Why would I care about security when using pickle?

RoadsideCookie t1_iz06pow wrote on December 5, 2022 at 2:35 PM

Because pickle is so easy to attack. It's a format that can be deserialized to pretty much any Python code, and Python can do pretty much anything, so if you unpickle a compromised payload, it's free game.

MustachedLobster t1_iz09bzl wrote on December 5, 2022 at 2:55 PM

Because some people make processed data/pretrained models available online as pickle files.

It'd be nice to be able to open them without having to worry about bad actors nuking my home directory.

acamara t1_iz0ziae wrote on December 5, 2022 at 5:52 PM

Pickle objects can be (almost) anything. Including arbitrary code. Now, imagine a bad actor claiming to be publishing a SOTA Random Forests model. However, embedded in their .pkl file is a statement like import shutils; shutils.rmtree(‘./’);.

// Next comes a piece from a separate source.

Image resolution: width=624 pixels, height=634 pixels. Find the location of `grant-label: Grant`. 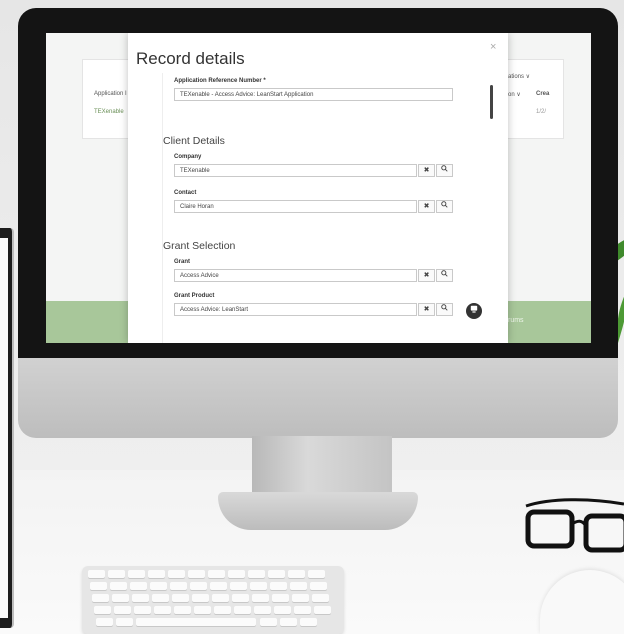

grant-label: Grant is located at coordinates (182, 262).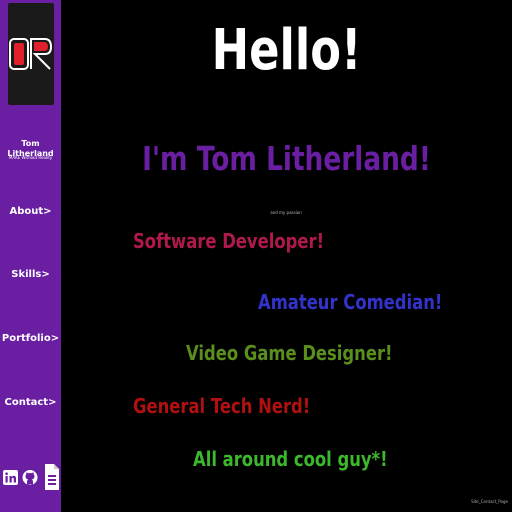 The width and height of the screenshot is (512, 512). What do you see at coordinates (290, 459) in the screenshot?
I see `role-cool-guy: All around cool guy*!` at bounding box center [290, 459].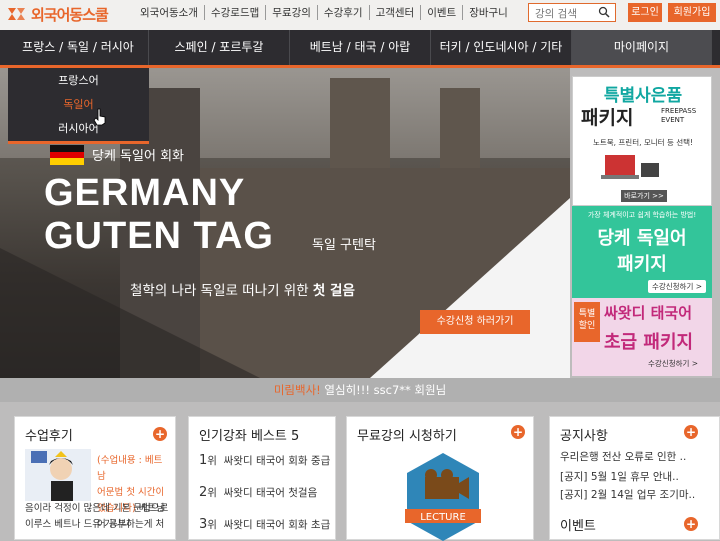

Pickle will happily execute this code. There is nothing checking whether or not the pickle file is safe or not.

P.S. of course the syntax is not that simple, but I hope you get it (and I’m on mobile, yada yada…)

unofficialmerve OP t1_iz12non wrote on December 5, 2022 at 6:12 PM

this is a good explanation 🤌🏼💜

acamara t1_iz136an wrote on December 5, 2022 at 6:16 PM

Thanks Merve! (Btw, love your HF notebooks. 😀)

WERE_CAT t1_iz0l6h7 wrote on December 5, 2022 at 4:19 PM

I have found it to be about dependance more than security. Dépendance created by pickle are rather strict. I have found it to render significant part of my work unusable when upgrading python version.

unofficialmerve OP t1_iz10ekx wrote on December 5, 2022 at 5:58 PM

It can execute arbitrary code as others said. Other ML frameworks (TF/Keras, PyTorch) are also researching alternative solutions to this at the moment. you should never deserialize a pickle on your local unless it's made by you. pickle is made for python in general, not specifically for machine learning. this format is used to serialize sklearn models/pipelines avoiding pickle.